The tribunal's patience was clearly thinning, and it is not alone. UK courts and tribunals have now worked through enough of these episodes that fabricated AI authorities are treated as a known and unacceptable hazard rather than the honest stumble of someone new to litigation. A growing public database tracks AI hallucination cases across jurisdictions, and the number climbs every month, which means each new litigant who leans on a chatbot is walking into a system that has already seen the trick and lost its appetite for it.

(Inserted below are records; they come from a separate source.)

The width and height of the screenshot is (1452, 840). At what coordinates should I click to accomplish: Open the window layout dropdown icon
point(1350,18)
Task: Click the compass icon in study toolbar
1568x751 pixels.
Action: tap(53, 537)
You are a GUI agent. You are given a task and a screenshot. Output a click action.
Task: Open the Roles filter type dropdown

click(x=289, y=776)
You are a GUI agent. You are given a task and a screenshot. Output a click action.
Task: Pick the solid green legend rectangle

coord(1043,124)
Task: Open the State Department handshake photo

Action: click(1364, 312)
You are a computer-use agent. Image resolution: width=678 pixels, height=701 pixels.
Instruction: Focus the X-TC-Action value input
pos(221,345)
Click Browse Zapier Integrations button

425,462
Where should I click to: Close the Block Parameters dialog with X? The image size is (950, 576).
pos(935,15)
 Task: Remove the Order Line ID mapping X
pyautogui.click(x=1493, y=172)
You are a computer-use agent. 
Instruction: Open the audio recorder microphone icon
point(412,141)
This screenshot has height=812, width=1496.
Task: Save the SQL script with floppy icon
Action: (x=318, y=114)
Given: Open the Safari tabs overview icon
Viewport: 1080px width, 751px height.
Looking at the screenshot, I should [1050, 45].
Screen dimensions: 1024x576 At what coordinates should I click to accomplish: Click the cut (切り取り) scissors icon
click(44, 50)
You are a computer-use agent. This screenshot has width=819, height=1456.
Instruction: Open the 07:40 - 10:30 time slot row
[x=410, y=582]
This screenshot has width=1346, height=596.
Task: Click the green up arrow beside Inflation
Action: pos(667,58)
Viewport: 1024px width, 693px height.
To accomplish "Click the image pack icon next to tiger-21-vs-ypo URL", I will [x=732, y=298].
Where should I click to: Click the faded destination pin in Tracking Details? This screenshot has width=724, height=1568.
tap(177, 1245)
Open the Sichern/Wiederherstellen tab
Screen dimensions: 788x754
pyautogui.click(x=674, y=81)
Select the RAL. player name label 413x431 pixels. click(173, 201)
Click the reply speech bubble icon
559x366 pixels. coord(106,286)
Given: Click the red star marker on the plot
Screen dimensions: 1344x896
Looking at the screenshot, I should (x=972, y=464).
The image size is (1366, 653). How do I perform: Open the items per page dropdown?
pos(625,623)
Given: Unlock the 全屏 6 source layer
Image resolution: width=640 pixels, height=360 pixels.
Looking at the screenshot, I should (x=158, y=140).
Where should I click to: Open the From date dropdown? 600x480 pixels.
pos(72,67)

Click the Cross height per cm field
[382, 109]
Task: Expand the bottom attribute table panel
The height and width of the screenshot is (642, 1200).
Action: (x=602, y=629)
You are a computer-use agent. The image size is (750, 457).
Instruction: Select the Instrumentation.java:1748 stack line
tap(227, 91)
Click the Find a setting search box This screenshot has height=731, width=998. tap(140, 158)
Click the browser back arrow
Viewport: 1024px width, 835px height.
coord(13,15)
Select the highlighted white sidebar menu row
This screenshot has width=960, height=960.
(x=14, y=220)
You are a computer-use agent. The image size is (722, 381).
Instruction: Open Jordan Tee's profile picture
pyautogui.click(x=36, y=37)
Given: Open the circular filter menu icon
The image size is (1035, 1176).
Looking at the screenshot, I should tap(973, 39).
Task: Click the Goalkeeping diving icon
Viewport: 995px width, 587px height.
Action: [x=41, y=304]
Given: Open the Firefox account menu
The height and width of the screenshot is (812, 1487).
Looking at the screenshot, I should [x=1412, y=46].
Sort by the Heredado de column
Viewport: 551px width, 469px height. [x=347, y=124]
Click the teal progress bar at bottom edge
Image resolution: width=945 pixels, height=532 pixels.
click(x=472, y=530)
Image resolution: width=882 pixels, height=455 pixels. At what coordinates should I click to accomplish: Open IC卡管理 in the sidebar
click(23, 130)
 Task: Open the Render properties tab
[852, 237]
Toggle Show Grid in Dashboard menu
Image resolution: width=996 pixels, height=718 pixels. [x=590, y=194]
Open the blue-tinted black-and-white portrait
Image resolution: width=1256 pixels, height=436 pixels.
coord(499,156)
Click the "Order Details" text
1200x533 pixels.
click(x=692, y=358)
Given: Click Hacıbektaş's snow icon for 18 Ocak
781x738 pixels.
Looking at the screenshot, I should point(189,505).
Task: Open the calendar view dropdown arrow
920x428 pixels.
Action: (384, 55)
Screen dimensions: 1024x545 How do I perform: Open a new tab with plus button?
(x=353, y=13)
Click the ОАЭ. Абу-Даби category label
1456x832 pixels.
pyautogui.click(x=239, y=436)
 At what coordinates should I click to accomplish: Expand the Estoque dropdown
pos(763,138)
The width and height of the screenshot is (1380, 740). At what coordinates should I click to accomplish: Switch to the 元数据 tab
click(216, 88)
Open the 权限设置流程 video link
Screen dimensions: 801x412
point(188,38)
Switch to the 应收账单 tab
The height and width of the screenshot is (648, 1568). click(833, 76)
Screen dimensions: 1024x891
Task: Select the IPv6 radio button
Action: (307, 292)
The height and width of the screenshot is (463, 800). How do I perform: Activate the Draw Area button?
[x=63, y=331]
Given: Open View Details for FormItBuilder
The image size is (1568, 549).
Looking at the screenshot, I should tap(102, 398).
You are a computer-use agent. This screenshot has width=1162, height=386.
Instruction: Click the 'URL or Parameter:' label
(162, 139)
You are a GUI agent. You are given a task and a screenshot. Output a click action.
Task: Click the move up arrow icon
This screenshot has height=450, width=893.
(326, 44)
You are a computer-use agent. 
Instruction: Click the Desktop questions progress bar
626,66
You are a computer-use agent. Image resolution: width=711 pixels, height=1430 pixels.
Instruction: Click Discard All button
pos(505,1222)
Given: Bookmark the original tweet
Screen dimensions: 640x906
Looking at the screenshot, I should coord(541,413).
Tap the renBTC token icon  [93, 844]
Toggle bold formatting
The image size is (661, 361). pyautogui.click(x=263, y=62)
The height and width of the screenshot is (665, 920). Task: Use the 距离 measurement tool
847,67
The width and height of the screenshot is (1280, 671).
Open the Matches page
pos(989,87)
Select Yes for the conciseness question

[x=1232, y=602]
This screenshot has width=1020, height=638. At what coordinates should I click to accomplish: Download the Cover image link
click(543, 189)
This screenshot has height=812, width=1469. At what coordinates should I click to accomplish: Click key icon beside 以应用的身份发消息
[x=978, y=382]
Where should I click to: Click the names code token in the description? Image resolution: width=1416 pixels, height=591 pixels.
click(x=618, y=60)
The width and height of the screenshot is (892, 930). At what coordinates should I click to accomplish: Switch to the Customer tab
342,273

A trap for the self-represented
There is a sympathetic reading here, and it is worth stating plainly. A self-represented litigant fighting a five-figure tax bill is exactly the kind of person who turns to a free, confident, always-available chatbot for help, because the alternative is paying for a lawyer they may not be able to afford. The tool feels like a great equalizer. It produces fluent, lawyerly prose and citations that look real. To someone without legal training, there is no obvious way to tell a genuine authority from a fabricated one; they both look like a case name, some numbers, and a year.
That is the trap. The tool is most appealing to the people least equipped to catch its mistakes, and the tribunal's patience for "I did not know it could do that" is shrinking as the warnings accumulate. UK courts and tribunals have now seen enough of these to treat fabricated AI citations as a known hazard rather than a novel surprise, which means the grace period is closing for litigants too, not just for lawyers.
The lesson, even for non-lawyers
The uncomfortable takeaway is that a language model will help you lose a case you might have had. It does not know which cases are real. It generates citations because citations are predictable text, and a fabricated one is often more confident-looking than the real, messy, partially-on-point authority you actually needed. If you cannot verify what it produces, by finding the actual case and reading it, you are not strengthening your argument; you are smuggling a defect into your own filing and signing your name under it. Rafique signed his, brackets and all, and the tribunal closed the door.